The Vice-Chancellor proudly explains that the university performed impressively across a number of relevant assessment indicators: scoring maximum points for student-faculty engagement, student interaction, student services and technology, and commitment to online learning. The new QS Online Learning category is available for institutions which primarily focus on online learning or have residential programmes but also have some programmes available entirely online, (QS Stars offering opportunity to be assessed in their ability to deliver teaching online through distance or blended learning degrees).
The university has also moved its campus-based courses to the new online digital learning platform, Aula, and from September this year, approximately 40,000 students from courses across the Coventry University Group will be using Aula to support their on campus studies.
The move makes Coventry the first university of its kind, globally, to commit to a learning experience platform which embraces the next era of digital learning as active, collaborative and mobile-first. There will be continued investment to ensure that Coventry can adapt to the current and future challenges presented by Covid-19, with opportunities being actively sought to grow and develop the Group to improve its sustainability and to continue to adhere to its values and mission.
Coventry has taken a highly considered approach to ensuring that alternative modes of assessment should be of no detriment to students and that marks and degrees are still awarded with integrity, with a number of regulatory and practical changes having been implemented to support this.
It might be time for businesses to have independent assessments of the quality of their on-line offer. As students do with education, customers and employees might now want reassurance that a high quality, safe interactive work environment can continue regardless of the circumstances.
About Dr Margaret Casely-Hayford CBE:
Margaret Casely-Hayford was appointed Chair of Shakespeare’s Globe in January 2018, the same year in which she was appointed Chancellor of Coventry University. She has been an elected member of the Board of the Co-op Group since 2016.
She was awarded a CBE in the Queen’s Honours list, for services to charity and for promoting diversity, in 2018, upon ending her term as trustee and Chair of international development Charity ActionAid UK., and was awarded an Honorary Fellowship of her former University college: Somerville, Oxford.
She’s a trustee of the Radcliffe Trust, which supports the development of skills in classical music and traditional arts and crafts.
She chaired a diversity review of the Carnegie and Kate Greenaway Awards for CILIP (the Libraries Association); and served on a panel that oversaw the 2018 strategic review of the British Council, making recommendations to the Foreign Secretary.
She was Director of Legal Services and Company Secretary for the John Lewis Partnership for nine years.
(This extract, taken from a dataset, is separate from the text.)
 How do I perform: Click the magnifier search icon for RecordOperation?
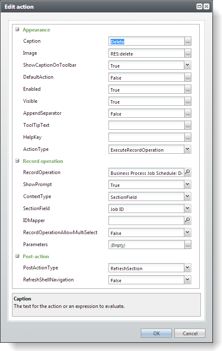coord(188,172)
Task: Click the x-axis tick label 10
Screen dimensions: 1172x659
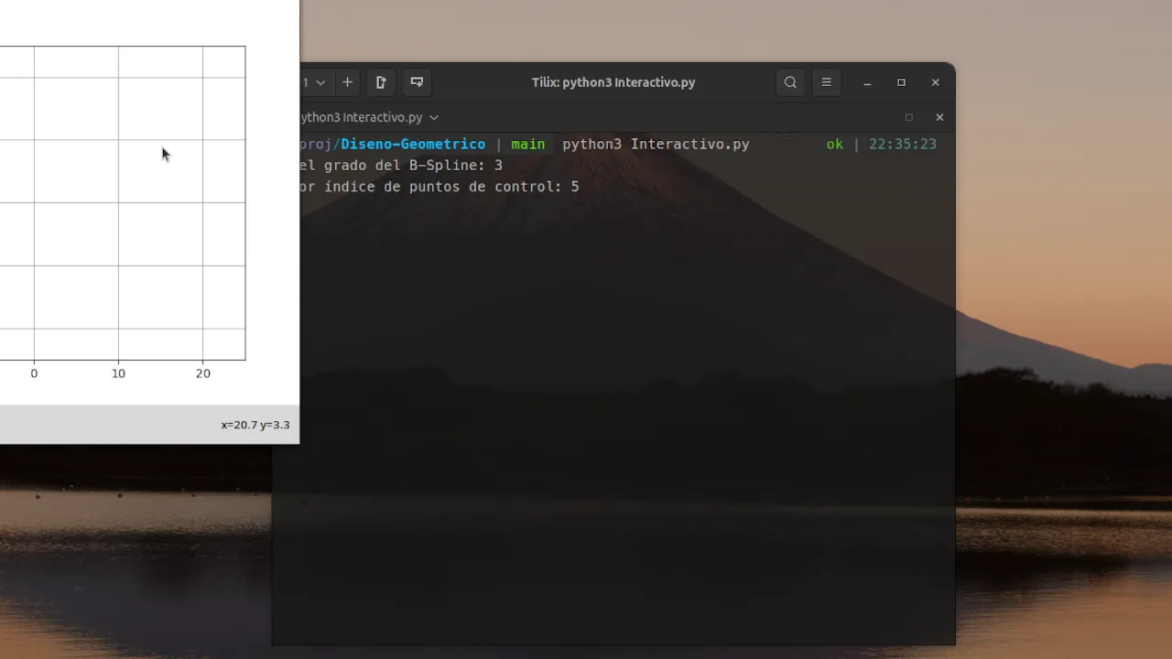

Before that she worked for twenty years with City law firm Dentons where she had been a partner and jointly led an award-winning team in planning and development work), she’s now retired from executive roles.
Her portfolio includes advising young entrepreneurs, and supporting and advising organisations on governance and advising those, in particular women and BAME or LGTBQ+ people, who wish to embark upon board careers. She is passionate about establishing diversity on boards and is an ambassador of Board Apprentice.
She champions better governance and democratic processes, and this year, was appointed to the Institute of Directors’ Governance Advisory Board, and made a Fellow of the Institute of Public Impact.
Her passion for education sees her also as Chair of the Advisory Board of award-winning Ultra Education, an enterprise which provides teaching of entrepreneurial skills to primary school children; and as Patron of the John Staples Society a body created across the Leathersellers’ Federation of Schools, to develop social mobility by providing opportunities and access.